> [Задание]:
Выведите без изменений часть отрывка о поэме Цветаевой между словами «Перечисляется и то, чего» и «преамбулой балладного сюжета.», включая их.

> [Фрагмент источника]:
Роднит с балладой уже то, что в поэме есть герой, принадлежащий к иному, не подвластному земным законам, миру. Это Всадник, Гений, Вожатый. Повторяется ситуация вмешательства в человеческую жизнь неведомой мистической силы. Поэма начинается с обращения к этой высшей силе: «Топчи, конный!», «к Тебе, Не смертной женой - Рождённый». Сразу обозначена цель - духовное вознесение: «Чтоб дух мой, из рёбер взыграв - к Тебе!» Образ Гения ряд исследователей соотносит с Блоком. Так, А. Эфрон пишет: «В поэме предстаёт сложный, динамичный в своей иконописности образ обожествлённого Цветаевой Блока, Георгия Победоносца Революции, чистейшего и бесстрастнейшего Гения поэзии, обитателя тех её вершин, которые Цветаева считала для себя недосягаемыми» [Эфрон 1989: 90]. С. Бройтман развивает эту мысль: «Отстраняя от себя женственную Музу (с которой в «Стихах к Ахматовой» отождествлялся адресат) и соотнося свою жизненную и творческую судьбу с мужественным Гением, Цветаева понуждает нас увидеть за ним Блока... Отказываясь от женственной (и душевной) Музы Цветаева создаёт в лице Гения (Блока) её мужественный духовный коррелят» [Бройтман 2008: 238-239]. Безусловно, бло-ковский контекст важен в поэме, но образ Гения многозначен и многослоен. Скорее можно согласиться с точкой зрения Е. Титовой: «В главном герое поэмы соединились черты обожествлённого Блока, Гения поэзии, черты Георгия Победоносца, черты небесного Рыцаря в серебряных доспехах, Ангела-Воина, чья духовная мощь определяет мощь физическую» [Титова 1997: 43]. Рассказ о нём начинается с цепочки отрицаний: «Не Муза, не Муза Над бедною люлькой Мне пела». Нагнетается интрига, поскольку сущность заменившего Музу не названа. Используется приём контраста: «чёрным косам» противопос-
тавлены «два крыла светлорусых. Коротких - над бровью крылатой». Повтор однокоренных слов «крылатой - крыла» усиливает ощущение иноприродности, надмирности Вожатого. Портретная деталь «стан в латах» вызывает ассоциации с рыцарем, воином. Романтическая атмосфера поддерживается и контрастными образами, относящимися к самой лирической героине: «холодные руки - горячие веки».
Перечисляется и то, чего не делал таинственный спутник, вновь настойчивая цепочка отрицаний, относящихся к действиям, которые традиционно связаны с заботой о маленькой подопечной: «к устам не клонился», «на сон не крестил», «о сломанной кукле со мной не грустил». Единственное действие «Всех птиц моих на свободу Пускал» вводит повторяющийся мотив освобождения. А затем Всадник рисуется как мелькнувшее видение и впервые появляется сочетание, давшее название поэме: «На Красном коне - промеж синих гор Гремящего ледохода!». Детские воспоминания, где повествуется о повторяющихся действиях Всадника, постоянном присутствии в жизни героини и одновременно исчезновениях из неё, являются своеобразной преамбулой балладного сюжета.

> [Предоставленный материал]:
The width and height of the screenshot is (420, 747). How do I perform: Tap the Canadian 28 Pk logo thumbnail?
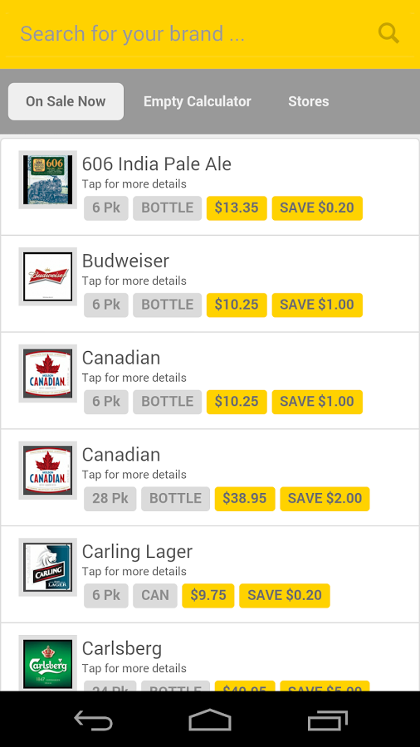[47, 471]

==

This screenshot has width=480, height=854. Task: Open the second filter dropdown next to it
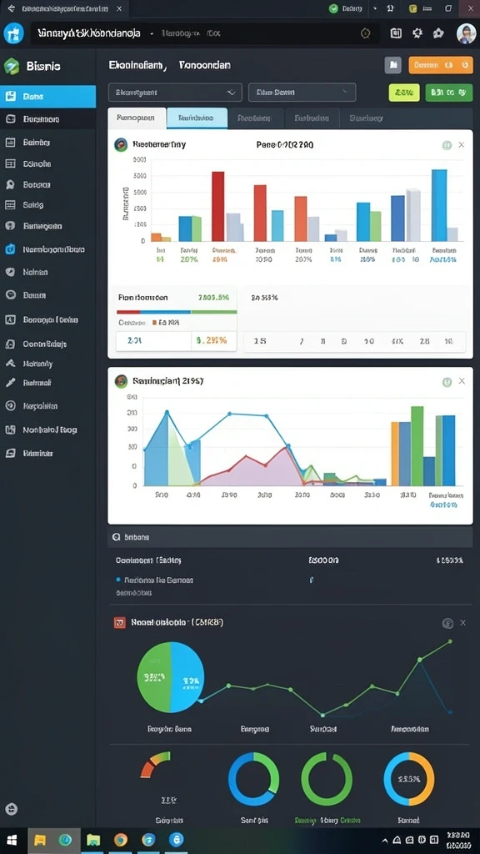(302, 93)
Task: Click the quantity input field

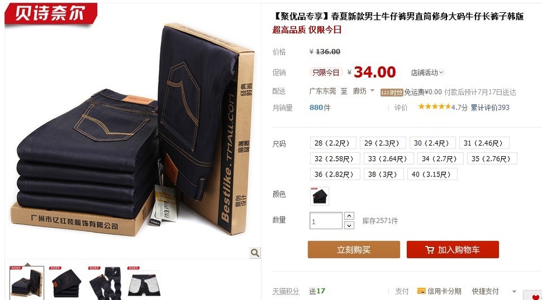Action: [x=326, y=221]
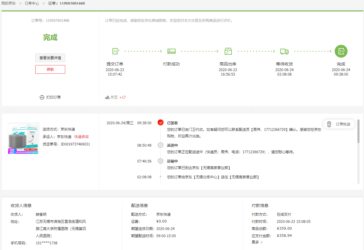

> [Ответ на задание]:
Перечисляется и то, чего не делал таинственный спутник, вновь настойчивая цепочка отрицаний, относящихся к действиям, которые традиционно связаны с заботой о маленькой подопечной: «к устам не клонился», «на сон не крестил», «о сломанной кукле со мной не грустил». Единственное действие «Всех птиц моих на свободу Пускал» вводит повторяющийся мотив освобождения. А затем Всадник рисуется как мелькнувшее видение и впервые появляется сочетание, давшее название поэме: «На Красном коне - промеж синих гор Гремящего ледохода!». Детские воспоминания, где повествуется о повторяющихся действиях Всадника, постоянном присутствии в жизни героини и одновременно исчезновениях из неё, являются своеобразной преамбулой балладного сюжета.